Tuesday, August 8, 2023

Burying the Lede - Aug 5 2023

 

Burying the Lede

Aug 5 2023


It's all bad news.

Fire, famine, flood

somewhere in the world.


I suppose I should take consolation

that it wouldn't be news

if it didn't bleed.


That most everywhere else

it's pretty much as usual;

an early commute,

the kids pouting

that there’s nothing to do,

the grousing about

the traffic, the weather

the slow internet.


But still, the bad news gets worse,

and my concern about the future

deepens.

After all, by what law of nature

should things stay the same,

disaster

always happen far away?


So I have reason to feel unsettled.

That the centre cannot hold.

That there is no safe refuge,

even here

in this privileged haven.

That the point of no return

has passed us by,

and the thin line

on which human flourishing teeters

is about to tip us off,

a bottomless fall

from a squandered Eden.


Fire, famine, flood.

The headlines scream blood,

and I can't help but hear.


A note for nitpickers.

No, not “lead”.

There are two familiar cliches that involving this word: “burying the lede”, and “if it bleeds, it leads”. I thought the first made a better title, even though the second is more appropriate to the theme of this poem.

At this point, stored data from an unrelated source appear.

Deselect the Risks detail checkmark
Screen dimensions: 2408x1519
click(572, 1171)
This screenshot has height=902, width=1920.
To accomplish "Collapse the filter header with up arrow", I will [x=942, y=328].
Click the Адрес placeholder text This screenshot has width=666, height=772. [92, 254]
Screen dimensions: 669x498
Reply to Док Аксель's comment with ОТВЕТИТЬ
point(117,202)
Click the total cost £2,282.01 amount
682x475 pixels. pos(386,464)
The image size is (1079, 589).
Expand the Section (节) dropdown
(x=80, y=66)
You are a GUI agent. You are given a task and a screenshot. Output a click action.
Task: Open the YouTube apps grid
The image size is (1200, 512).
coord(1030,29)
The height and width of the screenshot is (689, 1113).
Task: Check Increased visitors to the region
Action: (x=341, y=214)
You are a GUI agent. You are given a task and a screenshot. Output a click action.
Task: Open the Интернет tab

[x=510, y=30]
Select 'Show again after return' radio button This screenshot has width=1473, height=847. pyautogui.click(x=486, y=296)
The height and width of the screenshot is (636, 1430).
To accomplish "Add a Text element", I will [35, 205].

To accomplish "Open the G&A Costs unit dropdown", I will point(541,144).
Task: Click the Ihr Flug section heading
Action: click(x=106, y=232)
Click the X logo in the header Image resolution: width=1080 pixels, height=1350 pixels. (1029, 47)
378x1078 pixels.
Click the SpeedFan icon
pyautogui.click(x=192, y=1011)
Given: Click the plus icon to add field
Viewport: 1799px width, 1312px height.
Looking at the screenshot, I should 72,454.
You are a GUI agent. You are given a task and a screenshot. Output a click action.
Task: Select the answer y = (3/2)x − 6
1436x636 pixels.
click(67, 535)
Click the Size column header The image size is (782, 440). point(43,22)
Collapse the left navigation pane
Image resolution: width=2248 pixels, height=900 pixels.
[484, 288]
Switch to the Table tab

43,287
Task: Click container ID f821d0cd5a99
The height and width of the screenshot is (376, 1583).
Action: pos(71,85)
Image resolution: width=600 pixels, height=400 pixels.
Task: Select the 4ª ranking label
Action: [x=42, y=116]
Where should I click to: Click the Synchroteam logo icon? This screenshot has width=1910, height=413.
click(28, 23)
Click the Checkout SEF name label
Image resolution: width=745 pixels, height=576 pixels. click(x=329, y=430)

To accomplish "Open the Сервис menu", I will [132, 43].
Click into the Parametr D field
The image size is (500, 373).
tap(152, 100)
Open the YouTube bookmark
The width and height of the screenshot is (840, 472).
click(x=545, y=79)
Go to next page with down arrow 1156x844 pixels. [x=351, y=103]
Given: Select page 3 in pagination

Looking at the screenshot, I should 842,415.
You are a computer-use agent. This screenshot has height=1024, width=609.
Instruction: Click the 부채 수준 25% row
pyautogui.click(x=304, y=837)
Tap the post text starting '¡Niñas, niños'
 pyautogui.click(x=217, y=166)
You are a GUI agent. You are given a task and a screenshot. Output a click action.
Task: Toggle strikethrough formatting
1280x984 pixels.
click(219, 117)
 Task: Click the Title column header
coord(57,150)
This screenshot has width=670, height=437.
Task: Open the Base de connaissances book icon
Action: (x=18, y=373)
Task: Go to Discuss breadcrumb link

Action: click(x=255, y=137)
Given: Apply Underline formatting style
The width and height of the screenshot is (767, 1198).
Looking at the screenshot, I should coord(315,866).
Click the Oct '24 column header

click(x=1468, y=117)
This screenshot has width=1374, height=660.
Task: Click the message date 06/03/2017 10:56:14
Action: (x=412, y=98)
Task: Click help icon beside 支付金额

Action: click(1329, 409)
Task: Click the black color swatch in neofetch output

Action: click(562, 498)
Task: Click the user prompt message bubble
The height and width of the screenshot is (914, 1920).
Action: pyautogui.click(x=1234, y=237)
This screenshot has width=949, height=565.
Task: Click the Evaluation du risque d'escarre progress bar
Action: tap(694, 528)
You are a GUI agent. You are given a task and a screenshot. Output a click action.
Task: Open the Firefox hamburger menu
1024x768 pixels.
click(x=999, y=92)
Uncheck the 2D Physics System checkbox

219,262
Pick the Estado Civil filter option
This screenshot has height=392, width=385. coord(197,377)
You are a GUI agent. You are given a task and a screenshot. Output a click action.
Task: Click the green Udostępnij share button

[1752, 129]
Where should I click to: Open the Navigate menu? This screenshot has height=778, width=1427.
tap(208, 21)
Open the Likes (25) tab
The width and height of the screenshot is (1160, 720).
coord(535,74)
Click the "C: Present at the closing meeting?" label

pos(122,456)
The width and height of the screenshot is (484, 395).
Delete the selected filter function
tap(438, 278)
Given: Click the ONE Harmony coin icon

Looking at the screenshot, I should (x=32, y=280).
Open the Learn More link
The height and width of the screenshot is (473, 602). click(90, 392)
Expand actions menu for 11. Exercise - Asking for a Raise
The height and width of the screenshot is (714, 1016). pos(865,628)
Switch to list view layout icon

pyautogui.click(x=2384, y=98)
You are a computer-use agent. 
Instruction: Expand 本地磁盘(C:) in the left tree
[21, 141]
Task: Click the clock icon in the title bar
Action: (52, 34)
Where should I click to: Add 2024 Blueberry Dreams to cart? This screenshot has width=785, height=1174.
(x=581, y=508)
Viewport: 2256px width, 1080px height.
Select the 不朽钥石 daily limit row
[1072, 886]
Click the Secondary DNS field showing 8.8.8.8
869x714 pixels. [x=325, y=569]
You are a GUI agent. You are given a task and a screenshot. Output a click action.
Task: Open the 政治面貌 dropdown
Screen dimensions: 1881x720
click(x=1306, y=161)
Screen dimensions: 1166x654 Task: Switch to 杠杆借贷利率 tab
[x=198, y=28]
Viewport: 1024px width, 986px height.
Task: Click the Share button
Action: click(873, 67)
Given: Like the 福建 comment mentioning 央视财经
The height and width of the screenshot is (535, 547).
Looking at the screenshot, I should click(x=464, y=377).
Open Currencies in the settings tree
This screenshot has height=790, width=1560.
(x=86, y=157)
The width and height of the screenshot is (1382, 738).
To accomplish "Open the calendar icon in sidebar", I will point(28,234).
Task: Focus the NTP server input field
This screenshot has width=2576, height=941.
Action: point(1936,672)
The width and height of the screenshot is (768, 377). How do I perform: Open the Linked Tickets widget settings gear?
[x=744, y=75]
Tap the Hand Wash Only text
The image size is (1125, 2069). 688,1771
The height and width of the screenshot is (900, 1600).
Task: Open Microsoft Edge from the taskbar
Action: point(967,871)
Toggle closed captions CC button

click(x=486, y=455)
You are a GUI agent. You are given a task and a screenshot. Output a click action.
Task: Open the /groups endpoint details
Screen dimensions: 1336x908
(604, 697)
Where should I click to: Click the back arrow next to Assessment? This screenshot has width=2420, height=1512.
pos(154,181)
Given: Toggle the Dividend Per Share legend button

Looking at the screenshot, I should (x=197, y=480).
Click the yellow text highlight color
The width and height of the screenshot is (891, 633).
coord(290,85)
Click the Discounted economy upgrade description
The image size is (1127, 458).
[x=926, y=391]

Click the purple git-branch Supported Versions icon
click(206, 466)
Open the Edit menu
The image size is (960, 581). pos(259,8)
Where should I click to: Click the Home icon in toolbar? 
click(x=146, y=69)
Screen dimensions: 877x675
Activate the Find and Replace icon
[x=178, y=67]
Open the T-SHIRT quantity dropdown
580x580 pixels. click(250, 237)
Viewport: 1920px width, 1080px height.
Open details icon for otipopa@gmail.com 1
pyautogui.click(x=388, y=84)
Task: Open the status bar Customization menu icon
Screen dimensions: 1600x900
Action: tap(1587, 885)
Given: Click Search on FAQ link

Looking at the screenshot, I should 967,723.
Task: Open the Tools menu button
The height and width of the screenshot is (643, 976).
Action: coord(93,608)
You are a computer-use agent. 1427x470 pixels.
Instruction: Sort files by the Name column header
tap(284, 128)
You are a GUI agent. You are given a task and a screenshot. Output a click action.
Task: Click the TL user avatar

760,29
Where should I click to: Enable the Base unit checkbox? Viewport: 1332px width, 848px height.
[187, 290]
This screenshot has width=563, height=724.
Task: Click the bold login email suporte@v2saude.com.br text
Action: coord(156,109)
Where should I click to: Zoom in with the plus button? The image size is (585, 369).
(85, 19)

"Burying the lede" means relegating the key paragraph of the news story — the one that best summarizes it while including the most salient details — further down the page. In the old days of hot type and inked newsprint, space was limited, and articles often had to conform to rigid word counts: so in the composing room, a story could be arbitrarily cut anywhere in the middle. So to be certain it wasn't entirely left out, the lede had to come first. If it was “buried”, it might be lost.

This is the classic ”pyramid style” of news reporting. No room for creativity or personal story-telling! Not so in the digital medium.

In Linotype printing, a “lead” was a metal divider and an earlier coinage. So using the same spelling risked confusion.